● Set task:
Tally the lines in the data below that contain the string "Where" with matching case, and reply with the number alone.

== Input data

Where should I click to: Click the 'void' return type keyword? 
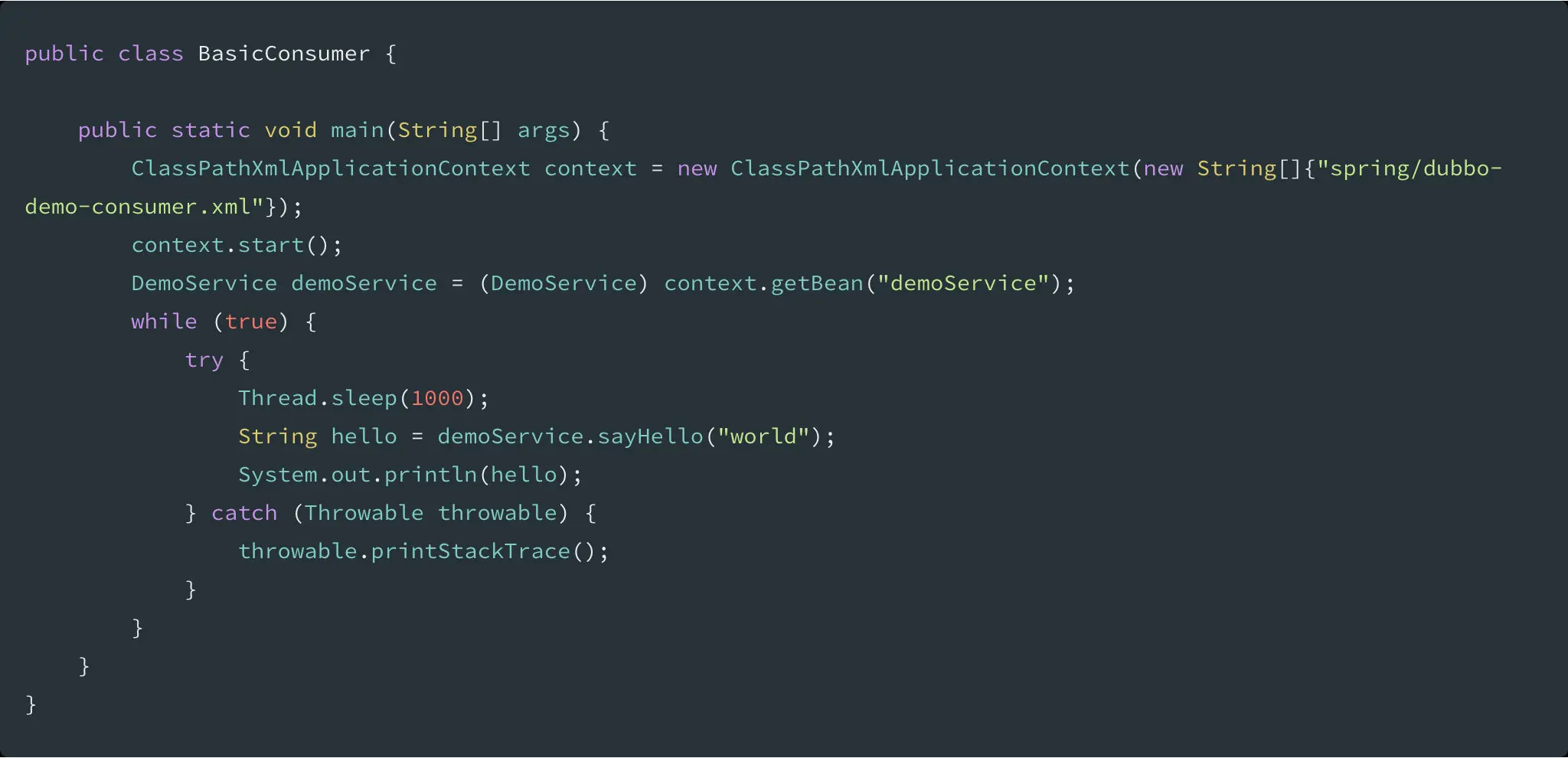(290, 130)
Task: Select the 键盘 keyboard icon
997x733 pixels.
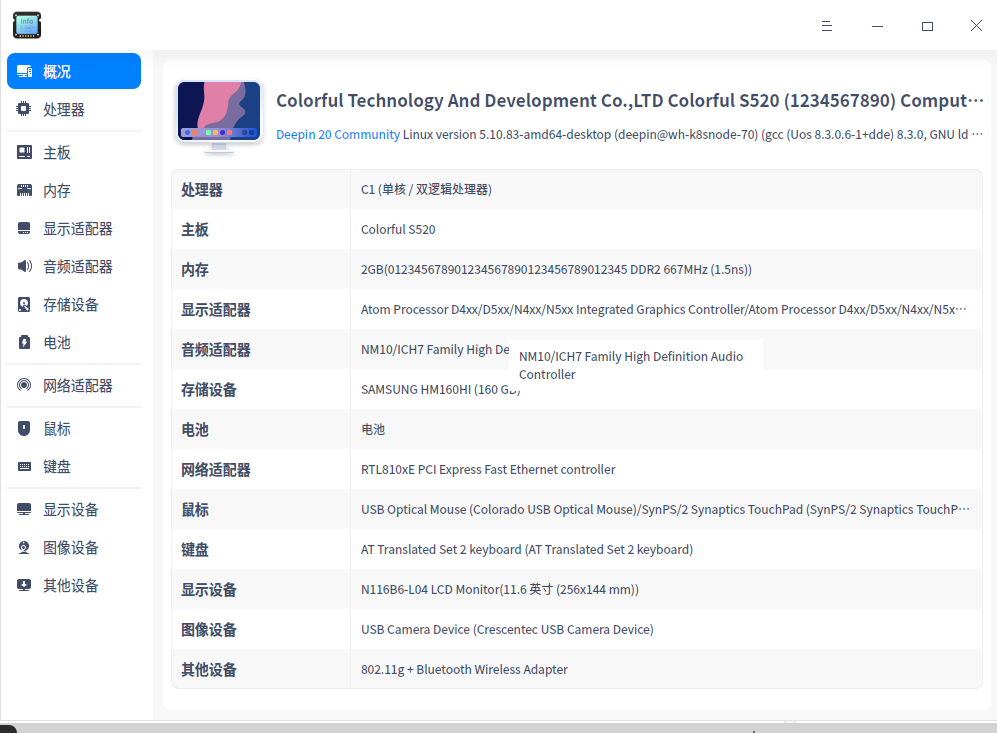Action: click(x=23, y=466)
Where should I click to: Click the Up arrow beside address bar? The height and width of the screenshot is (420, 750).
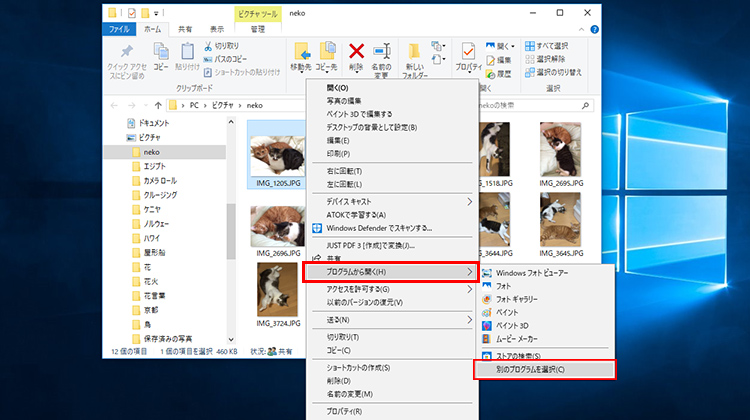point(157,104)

====

● Task result:
2